逃げ上手の若君のあらすじ一覧
逃若党は諏訪領の北端・中山庄へと向かう。そこで時行たちが出会ったのは、吹雪という名の一人の少年だった。吹雪は小笠原勢により大人たちを殺され、その後も襲われ続けている村を遺された子供たちと共に守り続けていた。逃若党は、兵法にも通じる吹雪と協力し、敵を迎え討つ作戦に出る。そして時行は、吹雪からある剣技を授かることに。対して村を狙うのは、“悪党”として恐れられた男・瘴奸が率いる血に飢えた悪鬼どもだった。新たな若き頭脳を味方に、時行はこの窮地を切り抜けるため奮闘する。

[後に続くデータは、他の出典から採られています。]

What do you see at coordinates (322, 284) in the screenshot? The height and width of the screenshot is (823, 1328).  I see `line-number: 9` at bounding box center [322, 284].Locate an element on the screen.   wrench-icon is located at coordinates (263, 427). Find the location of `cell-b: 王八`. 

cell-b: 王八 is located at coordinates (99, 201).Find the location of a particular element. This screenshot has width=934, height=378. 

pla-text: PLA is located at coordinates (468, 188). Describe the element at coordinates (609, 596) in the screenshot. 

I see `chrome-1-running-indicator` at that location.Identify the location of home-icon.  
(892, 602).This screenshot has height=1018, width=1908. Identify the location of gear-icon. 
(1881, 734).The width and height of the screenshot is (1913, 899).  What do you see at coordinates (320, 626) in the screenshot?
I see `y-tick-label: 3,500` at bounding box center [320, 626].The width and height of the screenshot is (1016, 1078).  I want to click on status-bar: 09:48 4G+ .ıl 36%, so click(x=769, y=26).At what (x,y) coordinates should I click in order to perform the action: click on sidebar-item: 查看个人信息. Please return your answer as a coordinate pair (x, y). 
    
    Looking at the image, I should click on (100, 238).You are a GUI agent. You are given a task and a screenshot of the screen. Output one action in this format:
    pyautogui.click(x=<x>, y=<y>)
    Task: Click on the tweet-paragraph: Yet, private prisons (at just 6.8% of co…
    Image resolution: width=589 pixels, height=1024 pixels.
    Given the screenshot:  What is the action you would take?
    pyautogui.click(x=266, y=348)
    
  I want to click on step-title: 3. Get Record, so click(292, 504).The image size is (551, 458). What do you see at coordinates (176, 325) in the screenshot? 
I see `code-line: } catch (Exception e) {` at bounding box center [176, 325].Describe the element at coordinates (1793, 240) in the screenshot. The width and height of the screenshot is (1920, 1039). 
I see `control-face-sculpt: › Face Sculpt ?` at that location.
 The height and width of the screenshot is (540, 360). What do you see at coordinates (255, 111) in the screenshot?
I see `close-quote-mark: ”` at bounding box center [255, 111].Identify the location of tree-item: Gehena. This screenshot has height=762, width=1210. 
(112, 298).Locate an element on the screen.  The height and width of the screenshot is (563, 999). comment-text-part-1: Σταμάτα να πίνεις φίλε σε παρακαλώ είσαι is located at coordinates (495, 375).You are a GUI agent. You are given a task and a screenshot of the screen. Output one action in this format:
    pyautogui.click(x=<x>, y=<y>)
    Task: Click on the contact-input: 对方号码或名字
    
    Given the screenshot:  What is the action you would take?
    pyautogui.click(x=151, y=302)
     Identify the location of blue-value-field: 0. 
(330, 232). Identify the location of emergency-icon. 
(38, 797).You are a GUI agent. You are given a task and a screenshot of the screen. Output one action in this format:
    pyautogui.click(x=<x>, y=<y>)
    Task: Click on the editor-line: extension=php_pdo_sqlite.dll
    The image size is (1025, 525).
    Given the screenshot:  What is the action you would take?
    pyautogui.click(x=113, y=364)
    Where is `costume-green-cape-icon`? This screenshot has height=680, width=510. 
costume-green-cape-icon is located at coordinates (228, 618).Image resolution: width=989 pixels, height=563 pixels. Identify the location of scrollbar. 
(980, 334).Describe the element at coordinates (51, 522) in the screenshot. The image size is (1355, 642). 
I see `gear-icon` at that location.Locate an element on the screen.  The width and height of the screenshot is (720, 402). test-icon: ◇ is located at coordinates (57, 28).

時は元弘三(1333)年鎌倉。世を治める鎌倉幕府執権の跡継ぎ・北条時行は、武士の子ながらも争いを好まぬ、心優しき少年だった。戦いと死こそが武士の名誉と言われる時代にありながら、時行は武芸の稽古を嫌い、臆病者とささやかれ、逃げることと隠れることばかりが得意だった。ある日、いつものように稽古から逃げ出した時行の前に、怪しき神官・諏訪頼重が現れる。未来を見通す力を持つという頼重は、時行が「天を揺るがす英雄になる」と告げる。嵐のような運命にほんろうされる少年の、天下を懸けた鬼ごっこが始まる。